Weekly Log — Week of May 19, 2026
I Tested ScrapeGraphAI and Built From It
AI-assisted scraping that replaced selector rules with a prompt. Here is what I installed, what I built on top of it, what broke first, and what actually produced usable output.
The weekly log is where I document tools I test before writing about them. Not polished reviews. Just what happened when I actually tried something.
This week: ScrapeGraphAI.
What ScrapeGraphAI actually is
Most scraping tools require you to write selectors, map extraction rules, and fix the code every time a page changes layout.
ScrapeGraphAI works differently. You describe what you want. It builds the extraction pipeline using an LLM and a graph-based scraping system.
The core class is SmartScraperGraph. You give it a prompt and a URL. It handles the rest.
from scrapegraphai.graphs import SmartScraperGraph graph_config = { "llm": { "model": "openai/gpt-4o-mini", "api_key": "YOUR_OPENAI_API_KEY", }, "verbose": True, "headless": False, } graph = SmartScraperGraph( prompt="Extract useful information from the webpage", source="https://scrapegraphai.com/", config=graph_config, ) result = graph.run()
No selector mapping. No parsing rules. No brittle XPath chains.
The full source is here: github.com/ScrapeGraphAI/Scrapegraph-ai
How to install it
Two commands:
pip install scrapegraphai playwright install
The playwright step matters. ScrapeGraphAI uses browser automation to fetch and render pages before extraction. Without it, JavaScript-heavy pages come back incomplete or empty.
For a local dev setup against the source repo:
cd Scrapegraph-ai python -m venv .venv .\.venv\Scripts\Activate.ps1 pip install -e . playwright install
There is also a Docker path in the repo if you prefer containers. Both work.
The first test worked
SmartScraperGraph pulled structured data from a test page without me writing a single selector.
That proved the concept. The next question was whether it could do something useful, not just something impressive.
I decided to push it toward a real task: find public contact signals for AI creators, newsletters, directories, and sponsorship pages. No LinkedIn. No private data. Public web pages only.
What I built on top of it
The custom script is called prospect_ai_creators.py. Its job is to build a CSV of business-facing contact signals for AI creators and advertising operators.
The pipeline runs in five steps:
- Start with targeted search queries — “AI creator” “sponsor” “contact”, “AI newsletter” “advertise”

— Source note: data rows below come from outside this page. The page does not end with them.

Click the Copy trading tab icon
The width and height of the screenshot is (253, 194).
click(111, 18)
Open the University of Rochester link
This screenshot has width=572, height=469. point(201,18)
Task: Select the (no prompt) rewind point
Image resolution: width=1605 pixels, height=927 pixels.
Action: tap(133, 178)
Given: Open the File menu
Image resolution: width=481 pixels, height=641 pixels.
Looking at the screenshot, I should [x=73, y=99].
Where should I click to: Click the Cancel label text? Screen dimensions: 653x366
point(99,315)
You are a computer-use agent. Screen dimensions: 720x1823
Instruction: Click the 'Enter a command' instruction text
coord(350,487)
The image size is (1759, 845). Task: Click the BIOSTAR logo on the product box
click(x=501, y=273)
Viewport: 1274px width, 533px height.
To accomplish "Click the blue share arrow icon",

- Search with DuckDuckGo, fall back to Bing if needed
- Skip unwanted domains — LinkedIn, Facebook, Wikipedia, large tech companies
- Fetch each page, parse with BeautifulSoup, extract public emails, contact pages, sponsor links, and social handles
- Score each prospect 0–100 based on AI and advertising keyword fit, then write to CSV
Running it:
.\.venv\Scripts\Activate.ps1 python tools\prospect_ai_creators.py ` --output ai_creator_prospects.csv ` --limit 25
For targeted searches:
python tools\prospect_ai_creators.py ` --query '"AI ads" "sponsor" "contact"' ` --query '"AI marketing newsletter" "advertise"' ` --output ai_ad_prospects.csv ` --limit 50 ` --insecure
The --insecure flag handles local HTTPS interception issues. Needed on some networks.
What went wrong first
The first output was bad.
The initial query set was too broad. The results included ISO standards pages, Google Cloud documentation, and Stanford HAI explainers. Technically scraped correctly. Completely useless as leads.
This is not a ScrapeGraphAI problem. It is a query problem. The tool extracts what the search finds. If the search is vague, the extraction is vague.
The fix: tighter query terms and stricter domain filters. Once the queries focused specifically on advertise pages, sponsor pages, and AI newsletter operators, the results changed.
What the refined output produced
The second and third CSV files were useful. Prospects included:
- AI Indigo
- AiTuts
- AI-Ready CMO
- PoweredbyAI
- WhatTheAI
- AIViewer
- Aitoonic
These had sponsor pages, advertise links, public emails, and newsletter audiences. Actual prospects, not documentation pages.
The larger run produced 130 rows focused on individual AI creators and studios. Each row includes names, role signals, creative areas, source links, outreach paths, and a confidence score.
Is it worth trying?
Yes, if you need to extract structured information from public web pages without writing and maintaining custom scrapers.
The useful part is not the basic demo. The useful part is that once setup is working, you can push it toward a real task quickly. The library handles the extraction logic. You define the problem.
The constraint that made this build work: keep the target narrow. Public contacts only. Specific query terms. Filtered domains. Without that constraint, the output volume goes up but the usefulness goes down.
Start with one clear question. Build the smallest query set that could answer it. Then refine from there.